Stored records
---------------
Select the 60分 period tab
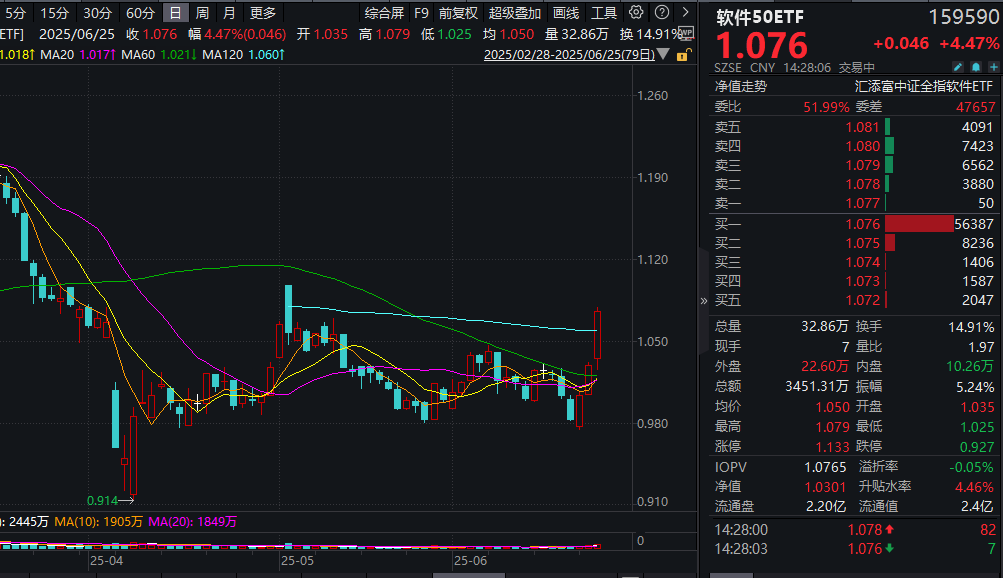 tap(140, 13)
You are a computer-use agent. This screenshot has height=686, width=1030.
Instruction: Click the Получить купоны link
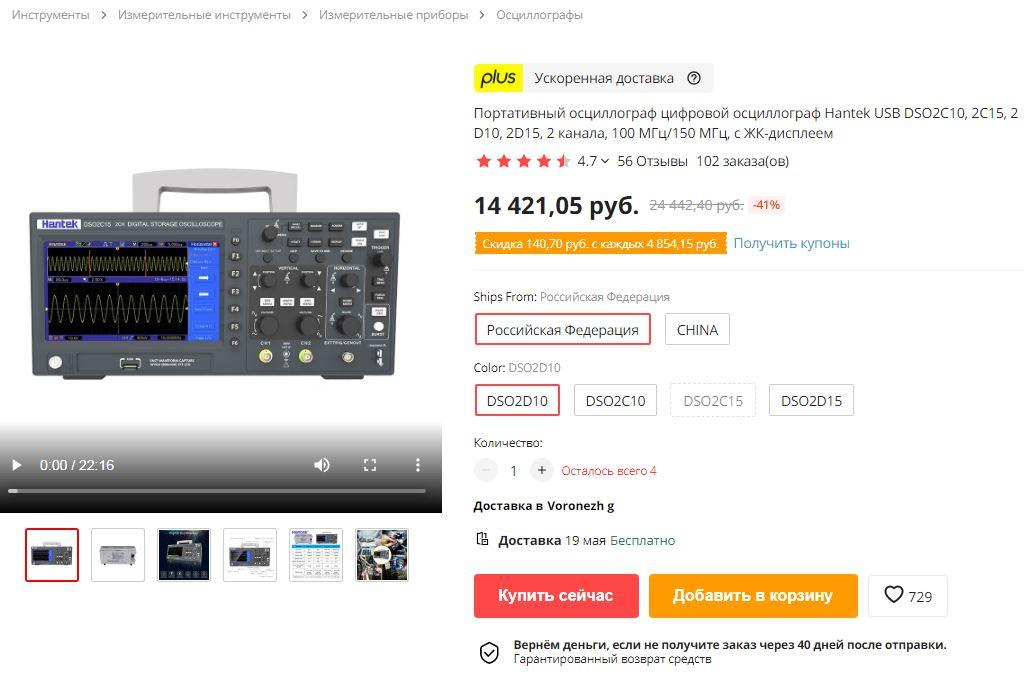pyautogui.click(x=792, y=243)
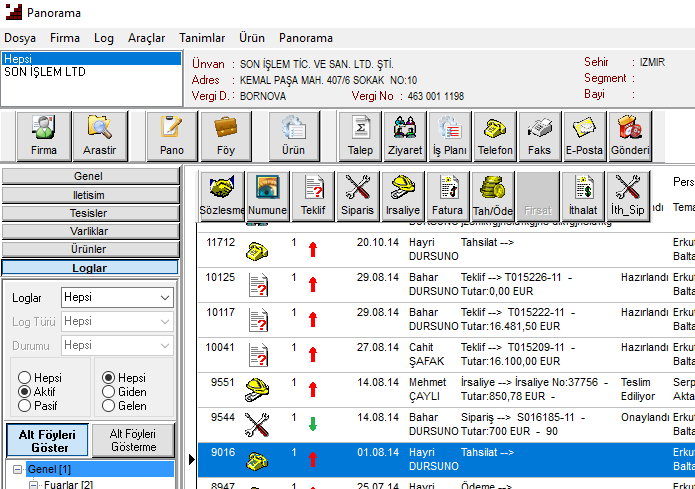695x489 pixels.
Task: Open the Tanimlar menu
Action: click(201, 38)
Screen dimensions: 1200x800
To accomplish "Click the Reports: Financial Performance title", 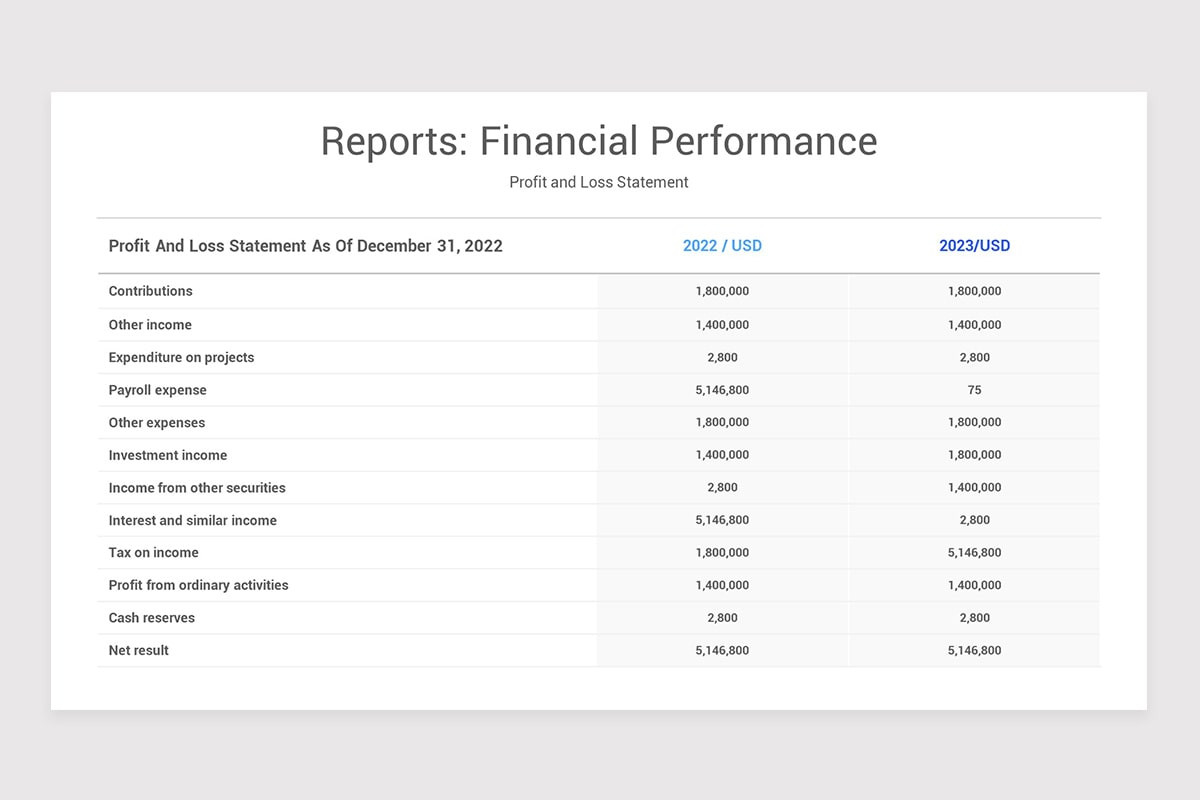I will coord(598,141).

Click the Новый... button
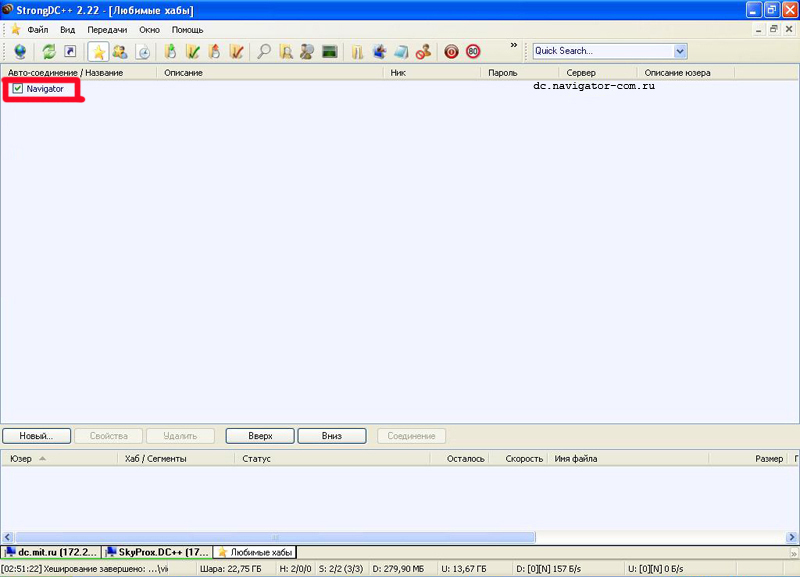[x=36, y=436]
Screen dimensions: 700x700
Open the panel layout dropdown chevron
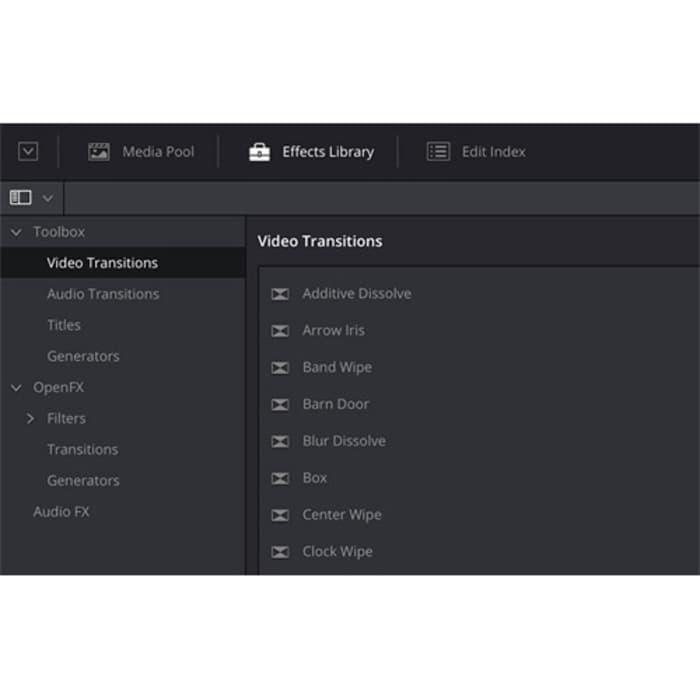point(47,198)
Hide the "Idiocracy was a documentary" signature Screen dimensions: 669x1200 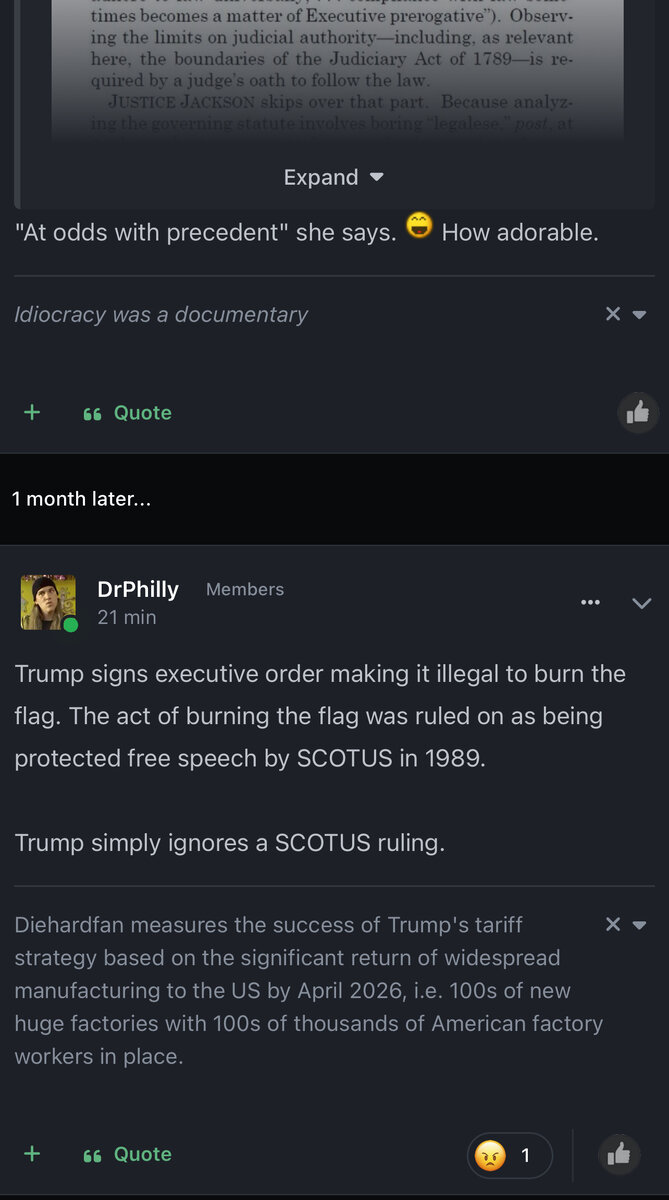pos(613,314)
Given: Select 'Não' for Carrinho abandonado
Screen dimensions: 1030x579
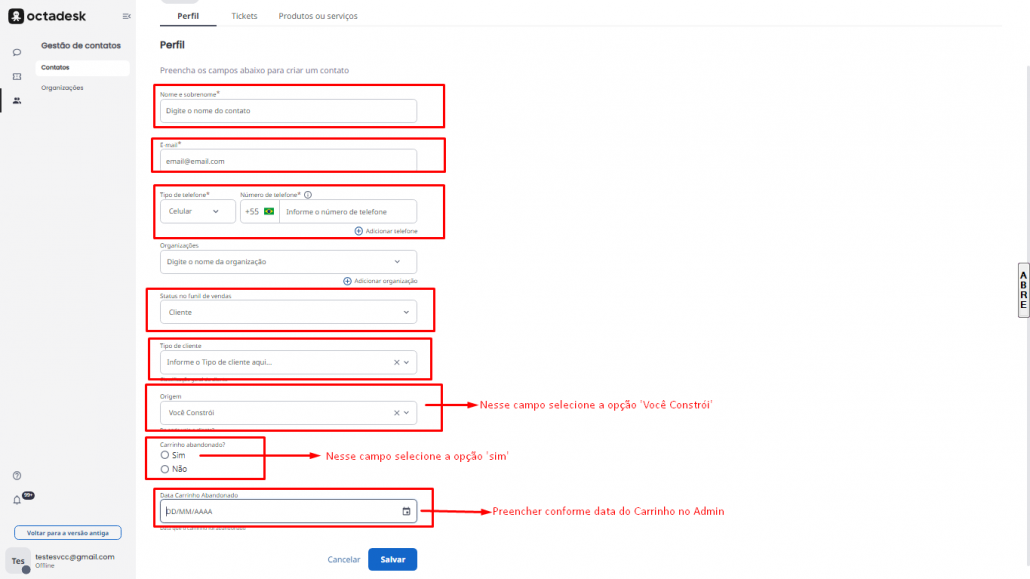Looking at the screenshot, I should click(x=165, y=469).
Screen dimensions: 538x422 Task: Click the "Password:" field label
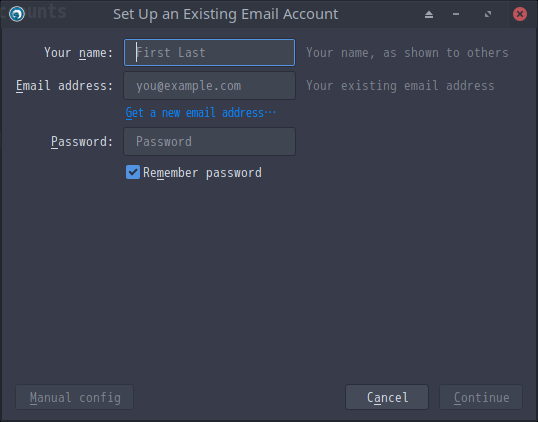click(82, 142)
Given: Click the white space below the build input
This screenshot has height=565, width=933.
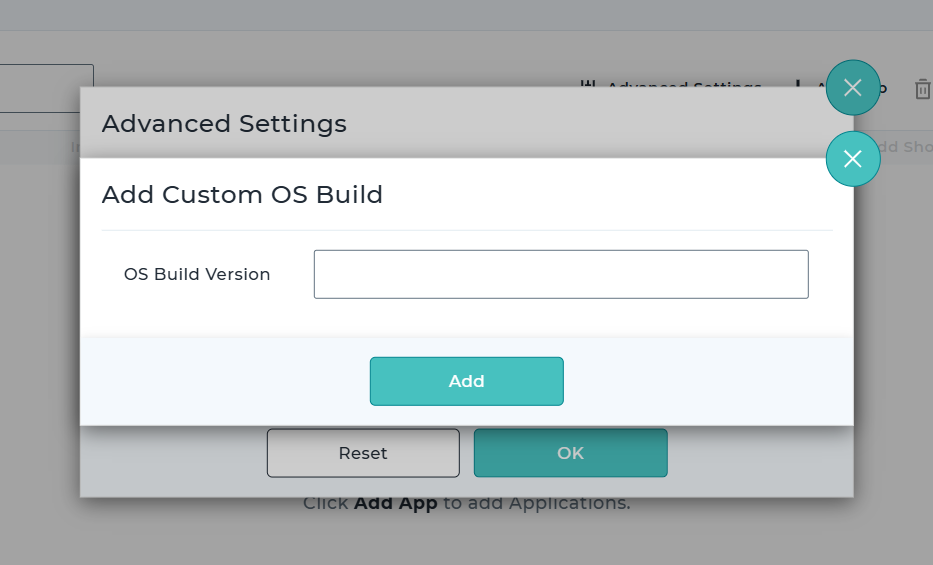Looking at the screenshot, I should (560, 318).
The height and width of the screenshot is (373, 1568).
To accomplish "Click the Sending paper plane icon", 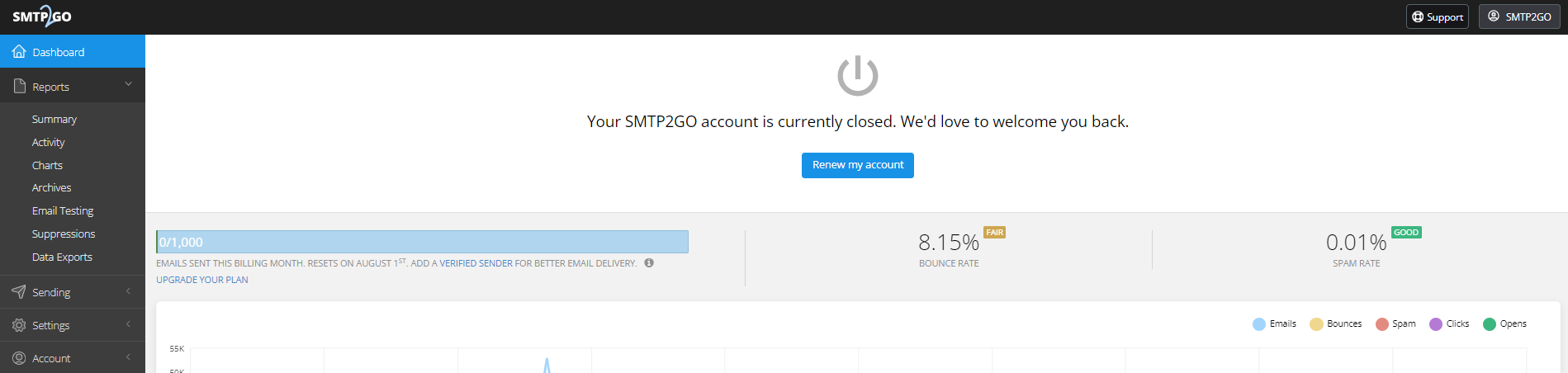I will [x=19, y=292].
---------------
#### [EXERCISE INSTRUCTIONS]
Determine how many lines of the entries contain the string "Given", and reply with nothing but the number.

#### [OUTPUT FOR THIS EXERCISE]
2